### Cosa deve fare:
Trascriva senza alcuna modifica le righe del materiale che vanno da quella contenente "is (1568, 579)." a quella contenente "point(743,379)", entrambe incluse.

### Dati da elaborare:
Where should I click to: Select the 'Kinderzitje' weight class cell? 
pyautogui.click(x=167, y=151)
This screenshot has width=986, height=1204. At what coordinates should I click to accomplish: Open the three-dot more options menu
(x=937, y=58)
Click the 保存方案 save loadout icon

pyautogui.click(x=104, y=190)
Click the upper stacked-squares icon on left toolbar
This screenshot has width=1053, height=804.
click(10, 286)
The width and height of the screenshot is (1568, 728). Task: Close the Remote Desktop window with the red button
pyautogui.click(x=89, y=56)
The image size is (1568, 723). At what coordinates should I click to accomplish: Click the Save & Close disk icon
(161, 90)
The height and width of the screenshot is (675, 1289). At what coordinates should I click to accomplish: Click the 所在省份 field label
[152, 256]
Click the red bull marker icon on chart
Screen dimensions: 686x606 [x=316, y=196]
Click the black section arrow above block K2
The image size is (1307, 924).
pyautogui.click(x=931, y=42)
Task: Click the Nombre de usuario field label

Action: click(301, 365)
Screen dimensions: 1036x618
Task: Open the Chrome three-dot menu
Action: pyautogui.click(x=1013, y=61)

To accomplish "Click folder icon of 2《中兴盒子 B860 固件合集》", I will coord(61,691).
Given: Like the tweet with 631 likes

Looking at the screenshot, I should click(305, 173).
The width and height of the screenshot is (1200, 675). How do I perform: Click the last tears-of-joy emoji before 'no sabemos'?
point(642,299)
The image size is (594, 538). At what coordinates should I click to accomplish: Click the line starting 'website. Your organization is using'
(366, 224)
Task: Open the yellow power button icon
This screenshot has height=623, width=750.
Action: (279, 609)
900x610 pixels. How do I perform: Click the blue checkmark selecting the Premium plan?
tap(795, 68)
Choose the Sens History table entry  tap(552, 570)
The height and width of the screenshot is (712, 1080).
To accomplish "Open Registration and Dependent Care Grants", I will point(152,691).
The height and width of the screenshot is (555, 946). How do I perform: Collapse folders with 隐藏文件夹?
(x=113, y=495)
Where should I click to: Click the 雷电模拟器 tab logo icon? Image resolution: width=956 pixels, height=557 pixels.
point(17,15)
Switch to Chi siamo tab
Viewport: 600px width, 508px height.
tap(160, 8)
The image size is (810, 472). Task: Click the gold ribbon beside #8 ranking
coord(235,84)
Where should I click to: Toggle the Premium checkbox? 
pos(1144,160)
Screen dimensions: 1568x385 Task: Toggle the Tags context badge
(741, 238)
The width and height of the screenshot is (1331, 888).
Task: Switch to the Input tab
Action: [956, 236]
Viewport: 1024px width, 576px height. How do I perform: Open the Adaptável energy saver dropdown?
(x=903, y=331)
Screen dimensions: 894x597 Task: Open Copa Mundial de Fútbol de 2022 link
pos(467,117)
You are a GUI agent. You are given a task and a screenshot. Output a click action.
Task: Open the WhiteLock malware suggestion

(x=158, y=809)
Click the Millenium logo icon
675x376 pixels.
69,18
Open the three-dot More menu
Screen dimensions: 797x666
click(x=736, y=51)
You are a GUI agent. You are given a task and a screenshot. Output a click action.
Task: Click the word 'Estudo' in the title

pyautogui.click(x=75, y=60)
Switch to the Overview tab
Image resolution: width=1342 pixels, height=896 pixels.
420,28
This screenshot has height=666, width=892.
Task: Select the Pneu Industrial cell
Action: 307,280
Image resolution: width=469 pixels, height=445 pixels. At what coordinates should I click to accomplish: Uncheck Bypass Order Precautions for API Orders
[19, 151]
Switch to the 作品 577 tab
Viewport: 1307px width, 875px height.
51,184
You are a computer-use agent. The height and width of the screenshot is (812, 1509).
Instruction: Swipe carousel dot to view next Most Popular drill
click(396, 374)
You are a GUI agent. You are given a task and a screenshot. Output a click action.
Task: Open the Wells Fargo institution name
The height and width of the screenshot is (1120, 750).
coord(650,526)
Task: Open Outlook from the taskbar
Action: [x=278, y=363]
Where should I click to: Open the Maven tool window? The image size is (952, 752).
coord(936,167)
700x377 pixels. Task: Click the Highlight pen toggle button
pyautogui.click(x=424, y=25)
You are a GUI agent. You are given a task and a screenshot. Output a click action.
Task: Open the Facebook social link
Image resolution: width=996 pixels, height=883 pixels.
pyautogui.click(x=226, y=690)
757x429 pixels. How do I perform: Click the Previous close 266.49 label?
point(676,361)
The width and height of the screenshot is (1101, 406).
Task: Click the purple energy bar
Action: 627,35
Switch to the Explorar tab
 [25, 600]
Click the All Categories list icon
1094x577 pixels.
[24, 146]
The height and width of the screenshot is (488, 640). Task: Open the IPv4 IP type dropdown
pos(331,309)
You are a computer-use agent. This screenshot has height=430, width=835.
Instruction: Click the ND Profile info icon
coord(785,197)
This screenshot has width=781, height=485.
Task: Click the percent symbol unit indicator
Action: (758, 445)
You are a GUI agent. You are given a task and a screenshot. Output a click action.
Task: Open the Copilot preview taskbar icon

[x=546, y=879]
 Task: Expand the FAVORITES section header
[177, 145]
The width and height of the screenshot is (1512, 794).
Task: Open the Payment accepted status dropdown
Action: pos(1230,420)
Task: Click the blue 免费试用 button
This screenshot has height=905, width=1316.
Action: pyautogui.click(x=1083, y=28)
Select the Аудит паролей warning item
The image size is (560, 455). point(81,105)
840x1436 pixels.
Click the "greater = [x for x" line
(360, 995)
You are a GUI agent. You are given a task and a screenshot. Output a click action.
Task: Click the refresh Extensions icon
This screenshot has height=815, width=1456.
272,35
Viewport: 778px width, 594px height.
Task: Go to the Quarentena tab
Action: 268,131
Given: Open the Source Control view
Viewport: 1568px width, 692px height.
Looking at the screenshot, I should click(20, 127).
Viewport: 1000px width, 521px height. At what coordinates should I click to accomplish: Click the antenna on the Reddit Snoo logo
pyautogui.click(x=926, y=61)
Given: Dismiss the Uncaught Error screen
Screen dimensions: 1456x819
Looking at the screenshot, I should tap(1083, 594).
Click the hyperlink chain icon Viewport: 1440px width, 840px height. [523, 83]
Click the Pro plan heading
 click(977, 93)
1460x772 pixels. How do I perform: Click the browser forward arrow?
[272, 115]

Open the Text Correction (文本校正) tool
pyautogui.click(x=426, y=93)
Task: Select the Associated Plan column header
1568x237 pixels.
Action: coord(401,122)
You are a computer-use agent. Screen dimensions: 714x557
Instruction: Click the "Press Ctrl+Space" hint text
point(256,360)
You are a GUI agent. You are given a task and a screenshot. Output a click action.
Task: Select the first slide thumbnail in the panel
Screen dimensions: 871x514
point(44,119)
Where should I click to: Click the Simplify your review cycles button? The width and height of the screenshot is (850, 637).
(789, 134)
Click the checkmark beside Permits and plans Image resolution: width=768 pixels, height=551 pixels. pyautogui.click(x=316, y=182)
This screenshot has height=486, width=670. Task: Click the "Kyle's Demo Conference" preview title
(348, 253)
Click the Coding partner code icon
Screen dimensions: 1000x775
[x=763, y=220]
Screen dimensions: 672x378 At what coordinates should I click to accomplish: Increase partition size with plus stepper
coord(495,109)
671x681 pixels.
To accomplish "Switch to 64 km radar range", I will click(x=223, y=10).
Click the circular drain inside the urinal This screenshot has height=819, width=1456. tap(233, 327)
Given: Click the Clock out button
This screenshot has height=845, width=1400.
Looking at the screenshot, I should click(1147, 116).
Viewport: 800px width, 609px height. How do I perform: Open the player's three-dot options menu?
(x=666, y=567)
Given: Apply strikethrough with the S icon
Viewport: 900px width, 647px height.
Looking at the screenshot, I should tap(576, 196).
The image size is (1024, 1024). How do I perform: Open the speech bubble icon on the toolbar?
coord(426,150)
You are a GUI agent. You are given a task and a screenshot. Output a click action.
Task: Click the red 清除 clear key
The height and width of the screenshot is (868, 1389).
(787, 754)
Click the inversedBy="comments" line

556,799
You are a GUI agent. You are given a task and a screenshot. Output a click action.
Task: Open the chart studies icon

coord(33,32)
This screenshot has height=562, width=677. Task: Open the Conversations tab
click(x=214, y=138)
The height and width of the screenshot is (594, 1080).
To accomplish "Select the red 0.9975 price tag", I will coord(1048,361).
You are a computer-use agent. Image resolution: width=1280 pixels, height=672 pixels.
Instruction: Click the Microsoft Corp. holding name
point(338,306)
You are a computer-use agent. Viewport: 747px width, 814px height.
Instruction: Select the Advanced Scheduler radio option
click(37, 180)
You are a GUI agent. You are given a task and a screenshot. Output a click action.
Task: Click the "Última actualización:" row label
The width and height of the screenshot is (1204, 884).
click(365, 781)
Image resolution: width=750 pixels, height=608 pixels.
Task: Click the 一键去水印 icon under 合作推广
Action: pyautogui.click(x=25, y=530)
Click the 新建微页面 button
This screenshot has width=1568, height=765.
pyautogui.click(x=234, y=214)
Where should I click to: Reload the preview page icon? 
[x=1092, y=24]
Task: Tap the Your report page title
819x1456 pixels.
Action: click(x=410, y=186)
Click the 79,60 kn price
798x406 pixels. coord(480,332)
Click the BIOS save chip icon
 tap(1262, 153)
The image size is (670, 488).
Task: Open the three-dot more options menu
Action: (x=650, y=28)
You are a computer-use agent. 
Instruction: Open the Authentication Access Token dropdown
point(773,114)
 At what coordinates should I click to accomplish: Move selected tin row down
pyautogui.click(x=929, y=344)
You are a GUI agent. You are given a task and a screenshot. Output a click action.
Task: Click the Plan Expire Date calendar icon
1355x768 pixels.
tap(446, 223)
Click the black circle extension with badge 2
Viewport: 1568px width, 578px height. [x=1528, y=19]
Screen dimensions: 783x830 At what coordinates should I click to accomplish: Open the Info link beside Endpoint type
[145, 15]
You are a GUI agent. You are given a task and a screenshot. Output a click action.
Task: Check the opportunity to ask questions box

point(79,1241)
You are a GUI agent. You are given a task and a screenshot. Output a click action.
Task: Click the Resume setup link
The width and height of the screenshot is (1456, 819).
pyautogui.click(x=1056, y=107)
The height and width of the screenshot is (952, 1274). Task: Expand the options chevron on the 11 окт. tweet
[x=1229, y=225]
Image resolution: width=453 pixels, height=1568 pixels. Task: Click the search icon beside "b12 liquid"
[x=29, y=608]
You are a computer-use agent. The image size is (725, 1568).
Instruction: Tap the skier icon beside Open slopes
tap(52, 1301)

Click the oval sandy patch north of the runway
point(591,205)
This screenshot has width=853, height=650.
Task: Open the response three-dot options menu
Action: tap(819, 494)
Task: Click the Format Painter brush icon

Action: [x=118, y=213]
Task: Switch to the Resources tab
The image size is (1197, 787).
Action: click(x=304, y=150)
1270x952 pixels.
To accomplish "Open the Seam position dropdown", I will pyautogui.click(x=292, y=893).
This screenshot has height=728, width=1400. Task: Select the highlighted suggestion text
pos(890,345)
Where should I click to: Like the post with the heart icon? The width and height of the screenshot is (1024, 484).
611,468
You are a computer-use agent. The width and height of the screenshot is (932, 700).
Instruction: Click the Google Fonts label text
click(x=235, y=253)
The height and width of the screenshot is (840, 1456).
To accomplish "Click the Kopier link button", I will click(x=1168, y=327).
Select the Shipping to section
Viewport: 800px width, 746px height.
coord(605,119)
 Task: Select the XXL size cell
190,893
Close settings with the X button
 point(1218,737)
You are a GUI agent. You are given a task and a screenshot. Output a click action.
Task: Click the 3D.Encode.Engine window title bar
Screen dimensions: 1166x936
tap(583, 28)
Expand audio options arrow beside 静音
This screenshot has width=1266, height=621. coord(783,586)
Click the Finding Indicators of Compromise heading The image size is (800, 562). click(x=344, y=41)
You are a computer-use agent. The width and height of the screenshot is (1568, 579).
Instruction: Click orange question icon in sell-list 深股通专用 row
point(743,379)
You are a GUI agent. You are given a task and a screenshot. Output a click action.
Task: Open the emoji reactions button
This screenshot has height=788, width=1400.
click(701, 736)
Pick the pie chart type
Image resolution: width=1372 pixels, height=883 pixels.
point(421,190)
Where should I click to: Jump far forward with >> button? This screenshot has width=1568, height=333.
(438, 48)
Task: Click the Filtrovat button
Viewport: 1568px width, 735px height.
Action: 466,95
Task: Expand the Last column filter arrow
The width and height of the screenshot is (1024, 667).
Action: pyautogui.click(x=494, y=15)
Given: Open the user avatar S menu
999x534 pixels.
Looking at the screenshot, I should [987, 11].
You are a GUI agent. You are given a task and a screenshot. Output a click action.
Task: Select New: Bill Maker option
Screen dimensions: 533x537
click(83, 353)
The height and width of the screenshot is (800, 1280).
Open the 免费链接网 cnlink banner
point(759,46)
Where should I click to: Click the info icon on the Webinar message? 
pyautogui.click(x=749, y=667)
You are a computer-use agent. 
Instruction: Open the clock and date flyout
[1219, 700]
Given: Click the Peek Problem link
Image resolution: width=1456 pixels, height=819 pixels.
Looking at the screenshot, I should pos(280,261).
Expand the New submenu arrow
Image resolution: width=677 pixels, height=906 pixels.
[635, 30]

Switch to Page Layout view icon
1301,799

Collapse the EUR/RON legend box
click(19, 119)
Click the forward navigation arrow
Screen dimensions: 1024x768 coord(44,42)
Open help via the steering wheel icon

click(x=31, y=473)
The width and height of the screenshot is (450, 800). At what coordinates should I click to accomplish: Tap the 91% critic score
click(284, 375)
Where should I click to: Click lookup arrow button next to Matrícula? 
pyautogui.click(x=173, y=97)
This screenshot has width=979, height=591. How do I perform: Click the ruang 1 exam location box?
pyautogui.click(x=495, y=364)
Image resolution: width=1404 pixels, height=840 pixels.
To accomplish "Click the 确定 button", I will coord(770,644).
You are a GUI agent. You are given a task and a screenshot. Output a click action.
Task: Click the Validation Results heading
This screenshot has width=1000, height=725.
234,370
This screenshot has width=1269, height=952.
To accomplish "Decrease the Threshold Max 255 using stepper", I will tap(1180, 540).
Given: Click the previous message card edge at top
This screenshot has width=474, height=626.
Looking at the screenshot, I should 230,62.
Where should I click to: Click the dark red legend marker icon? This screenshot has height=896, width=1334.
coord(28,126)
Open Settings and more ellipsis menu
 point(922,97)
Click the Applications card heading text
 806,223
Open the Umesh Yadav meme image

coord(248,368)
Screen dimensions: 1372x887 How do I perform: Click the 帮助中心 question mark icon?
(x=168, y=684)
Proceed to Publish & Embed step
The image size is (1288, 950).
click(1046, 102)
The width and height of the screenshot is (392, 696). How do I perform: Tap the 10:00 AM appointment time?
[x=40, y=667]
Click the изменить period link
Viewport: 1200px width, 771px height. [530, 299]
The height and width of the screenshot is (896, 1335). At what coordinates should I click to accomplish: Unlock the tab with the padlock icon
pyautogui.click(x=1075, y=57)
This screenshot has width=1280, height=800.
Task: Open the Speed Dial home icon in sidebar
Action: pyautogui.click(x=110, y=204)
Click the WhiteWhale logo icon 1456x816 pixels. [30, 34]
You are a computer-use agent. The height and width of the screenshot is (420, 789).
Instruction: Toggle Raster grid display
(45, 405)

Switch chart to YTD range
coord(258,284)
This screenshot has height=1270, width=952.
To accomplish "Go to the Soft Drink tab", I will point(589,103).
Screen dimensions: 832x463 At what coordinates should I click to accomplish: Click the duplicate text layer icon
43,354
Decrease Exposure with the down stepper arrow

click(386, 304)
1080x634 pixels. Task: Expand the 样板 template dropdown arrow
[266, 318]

### Risultato corretto:
You are a computer-use agent. The width and height of the screenshot is (1568, 579).
Instruction: Click orange question icon in sell-list 深股通专用 row
point(743,379)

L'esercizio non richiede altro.